Ettlinger was previously on the advisory group for the Groundwork Collaborative and served on the boards of the Ballot Initiative Strategy Center, Public Works and the Center for Policy Alternatives. He was a commissioner on the Maryland Business Tax Reform Commission.

==Early life==
Ettlinger was born in New York City to Adrian Ettlinger and Carol Ettlinger. He grew up in Hastings-on-Hudson. Ettlinger attended Cornell University, where he earned a Bachelor of Science degree in electrical engineering, and American University, Washington College of Law, where he earned his Juris Doctor.

==Career==
Ettlinger started his career as a staff attorney at Vietnam Veterans of America Legal Services, where he worked on federal legislation and represented veterans in legal proceedings. Subsequently he served as counsel to Richard L. Brodsky in the New York State Assembly, where he worked on government ethics and regulating alcohol use at sporting events, among other issues.

Ettlinger returned to Washington to be State Tax Policy Director, and then Tax Policy Director, at Citizens for Tax Justice (CTJ) and the Institute for Taxation and Economic Policy (ITEP). While at CTJ and ITEP, Ettlinger designed and built the ITEP tax microsimulation model. At the time, it was one of very few non-governmental U.S. tax microsimulation models and the only one to comprehensively model state-level, as well as national, taxes—including income, property and consumption taxes. In his 11 years at CTJ/ITEP Ettlinger was, in some way, involved in most major tax debates at the federal or state level. He frequently appeared in the media, was consulted by policymakers and testified before legislative bodies. After CTJ and ITEP Ettlinger served as Deputy Director of Public Campaign, an organization which promoted public financing of election campaigns.

At the Economic Policy Institute (EPI) Ettlinger was the director of the Economic Analysis and Research Network. In that role he led the institute's work to advance a progressive economic policy agenda at the state level, initiated a joint internship program with Howard University and the University of Texas–Pan American (now merged into the University of Texas Rio Grande Valley) and worked on national and state tax policy issues. At EPI Ettlinger worked in support of several successful state level minimum wage ballot initiatives.

Starting in early 2008, Ettlinger was the Vice President for Economic Policy at the Center for American Progress (CAP).
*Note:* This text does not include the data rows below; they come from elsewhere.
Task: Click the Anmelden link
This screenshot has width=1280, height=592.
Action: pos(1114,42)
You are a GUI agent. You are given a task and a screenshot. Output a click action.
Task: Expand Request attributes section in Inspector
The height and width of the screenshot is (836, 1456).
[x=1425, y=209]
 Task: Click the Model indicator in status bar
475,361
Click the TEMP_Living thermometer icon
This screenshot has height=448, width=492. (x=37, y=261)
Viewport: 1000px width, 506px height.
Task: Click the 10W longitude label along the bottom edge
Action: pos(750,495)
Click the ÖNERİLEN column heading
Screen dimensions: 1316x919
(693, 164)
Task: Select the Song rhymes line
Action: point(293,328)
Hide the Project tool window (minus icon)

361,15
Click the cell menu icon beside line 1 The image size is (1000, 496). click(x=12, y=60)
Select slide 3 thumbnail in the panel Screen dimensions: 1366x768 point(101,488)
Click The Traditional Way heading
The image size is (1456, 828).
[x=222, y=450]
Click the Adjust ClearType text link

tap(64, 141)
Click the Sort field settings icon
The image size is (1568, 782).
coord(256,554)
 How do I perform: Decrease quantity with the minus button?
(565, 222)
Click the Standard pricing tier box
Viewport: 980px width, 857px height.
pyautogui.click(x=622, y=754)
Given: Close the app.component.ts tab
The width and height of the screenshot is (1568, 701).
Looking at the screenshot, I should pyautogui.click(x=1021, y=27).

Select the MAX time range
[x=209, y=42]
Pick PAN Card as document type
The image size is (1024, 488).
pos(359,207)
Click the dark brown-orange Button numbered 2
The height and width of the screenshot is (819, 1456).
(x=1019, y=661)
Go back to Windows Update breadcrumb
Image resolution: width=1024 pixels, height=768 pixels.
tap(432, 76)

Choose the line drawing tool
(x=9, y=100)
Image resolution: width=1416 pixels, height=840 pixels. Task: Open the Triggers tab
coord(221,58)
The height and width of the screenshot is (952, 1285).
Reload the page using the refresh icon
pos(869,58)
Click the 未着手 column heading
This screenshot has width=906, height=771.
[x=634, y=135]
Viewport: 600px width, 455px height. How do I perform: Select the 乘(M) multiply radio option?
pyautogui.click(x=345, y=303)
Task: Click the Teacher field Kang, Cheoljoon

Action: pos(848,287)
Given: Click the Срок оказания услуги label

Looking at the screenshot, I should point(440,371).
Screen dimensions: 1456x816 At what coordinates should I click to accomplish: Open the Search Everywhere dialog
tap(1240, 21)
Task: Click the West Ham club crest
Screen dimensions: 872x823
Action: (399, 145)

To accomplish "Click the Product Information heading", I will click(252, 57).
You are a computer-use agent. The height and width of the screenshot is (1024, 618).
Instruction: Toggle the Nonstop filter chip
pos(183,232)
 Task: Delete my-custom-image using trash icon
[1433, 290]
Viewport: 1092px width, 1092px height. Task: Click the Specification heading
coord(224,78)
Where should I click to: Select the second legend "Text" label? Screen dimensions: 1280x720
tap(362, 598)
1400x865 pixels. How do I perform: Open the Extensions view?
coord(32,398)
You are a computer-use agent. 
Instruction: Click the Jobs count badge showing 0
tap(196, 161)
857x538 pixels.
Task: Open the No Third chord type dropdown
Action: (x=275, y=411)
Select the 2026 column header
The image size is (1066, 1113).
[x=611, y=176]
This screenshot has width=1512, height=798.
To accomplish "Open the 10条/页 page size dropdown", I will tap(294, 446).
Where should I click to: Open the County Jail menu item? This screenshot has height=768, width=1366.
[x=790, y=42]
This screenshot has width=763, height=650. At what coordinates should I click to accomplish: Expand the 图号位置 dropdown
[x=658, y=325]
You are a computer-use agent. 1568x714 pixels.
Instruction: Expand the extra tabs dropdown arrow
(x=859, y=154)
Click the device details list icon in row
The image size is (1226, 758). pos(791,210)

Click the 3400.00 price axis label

As the head of the economic policy team at the dawn of an Obama administration with which CAP was closely associated, during the worst recession since the Great Depression, Ettlinger led a team that was highly involved in the most salient policy issues of the period. He developed, and led and supervised the development of, progressive economic policies and advocated for them. He particularly worked on an equity-focused paradigm and middle-class focus for economic policy, support for increased stimulus as the economic recovery disappointed and the intersection of economic policy with other policy areas such as clean energy and health care.

From 2013 to 2014, at the Pew Charitable Trusts, as Director of Economic and Fiscal Policy Portfolio, Ettlinger led a team that worked on a broad range of issues including fiscal policy, government effectiveness, immigration, and economic data collection and analysis.

In July 2014 Ettlinger became the founding director of the Carsey School of Public Policy at the University of New Hampshire. He also is an Affiliate Professor of Law at the University of New Hampshire's Franklin Pierce School of Law and is a Faculty Fellow at the Law School's Warren B. Rudman Center for Justice, Leadership, and Public Policy.

Ettlinger also served as the Director of Economic Policy Planning for the pre-election Clinton-Kaine Presidential Transition and as the volunteer co-lead of the Regional Economics and Battleground States Subcommittee of the Biden-Harris campaign's Economic Policy Committee (Joe Biden 2020 presidential campaign).

In February 2023, Ettlinger left his director position at the Carsey School and became a part-time senior fellow at the Institute on Taxation and Economic Policy as well as working on other issues.

In 2016 several emails from Ettlinger to John Podesta were stolen in the Podesta emails incident. This resulted in strong criticism by the New Hampshire Union Leader and some Republicans in the state.